Plaintiff's claim for a tax dividend for 2001 was properly dismissed because, by exercising his right to a fair-value appraisal of his shares in defendant upon consummation of the corporate reorganization on November 30, 2001, plaintiff ceased to have any rights as a shareholder except the right to the fair value of his shares (Business Corporation Law § 623(e), (k); Breed v. Barton, 54 N.Y.2d 82, 85, 444 N.Y.S.2d 609, 429 N.E.2d 128  ). Any contractual right to payment of that dividend pursuant to the Stockholders Agreement was dependent on his status as a shareholder, which he renounced. The sole exception to plaintiff's exclusive remedy of an appraisal of the fair value of his shares is the right to assert a claim for equitable relief grounded in allegations of unlawful or fraudulent conduct by the corporation as to him (Business Corporation Law § 623(k); Alpert v. 28 Williams St. Corp., 63 N.Y.2d 557, 568, 483 N.Y.S.2d 667, 473 N.E.2d 19  ), which is not what plaintiff alleges here.
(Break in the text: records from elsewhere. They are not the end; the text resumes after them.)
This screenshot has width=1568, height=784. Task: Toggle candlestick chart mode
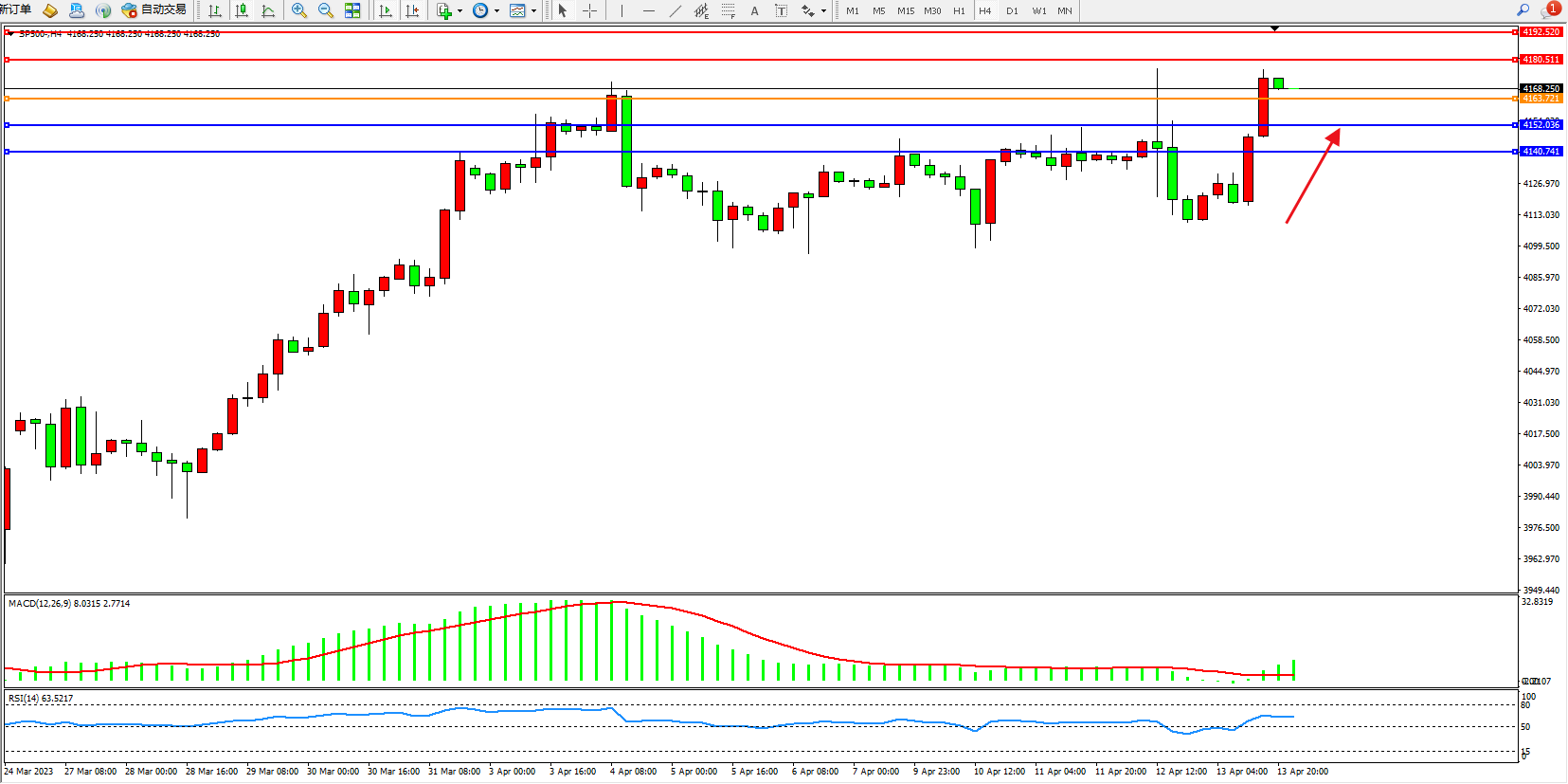[x=242, y=10]
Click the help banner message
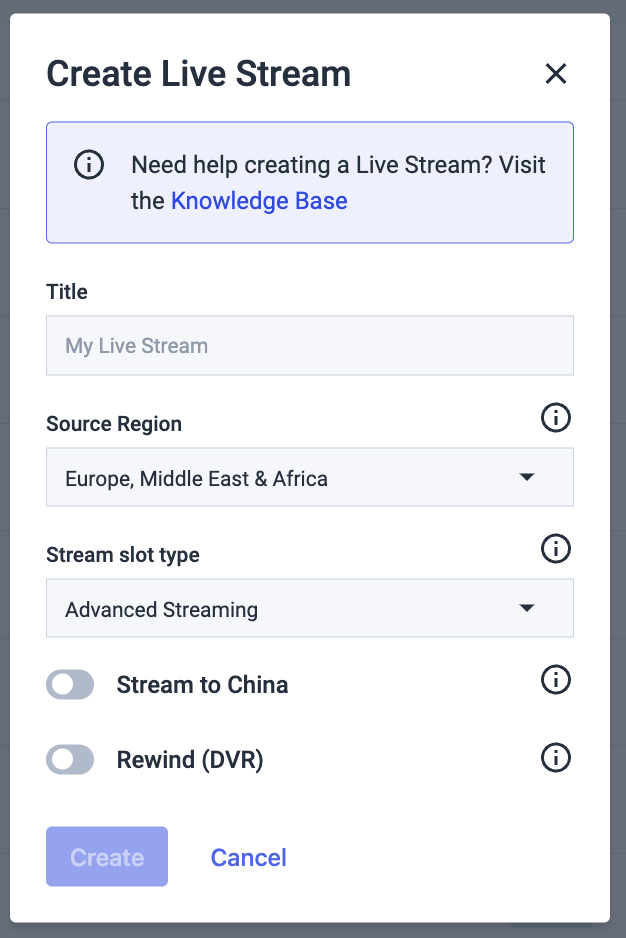 click(335, 182)
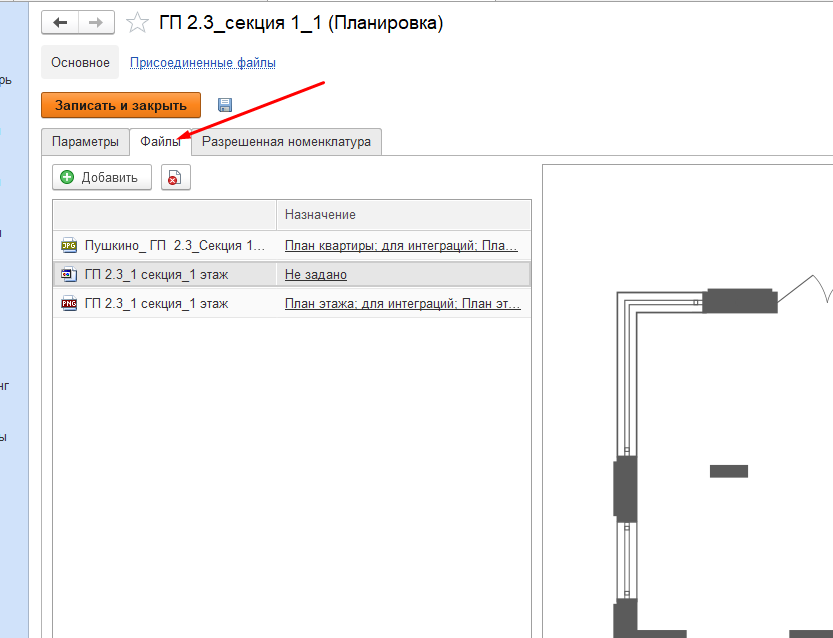Select the Файлы tab

click(x=160, y=142)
The court erred, however, in dismissing the claim for the additional tax dividend for 2000. A dismissal motion based on documentary evidence (CPLR 3211[a] ) “may be appropriately granted only where the documentary evidence utterly refutes plaintiff's factual allegations, conclusively establishing a defense as a matter of law” (Goshen v. Mutual Life Ins. Co., 98 N.Y.2d 314, 326, 746 N.Y.S.2d 858, 774 N.E.2d 1190 [2002, emphasis added]; accord 511 W. 232nd Owners Corp. v. Jennifer Realty Co., 98 N.Y.2d 144, 152-153, 746 N.Y.S.2d 131, 773 N.E.2d 496  ). The tax returns and schedules submitted by defendant, which showed no decrease in either defendant's overall tax liability or plaintiff's proportionate share of that liability, still failed to establish conclusively that plaintiff's 2000 tax liability did not increase as a result of defendant's filing of its amended 2000 tax return.
We have considered plaintiff's remaining contentions and find them unavailing.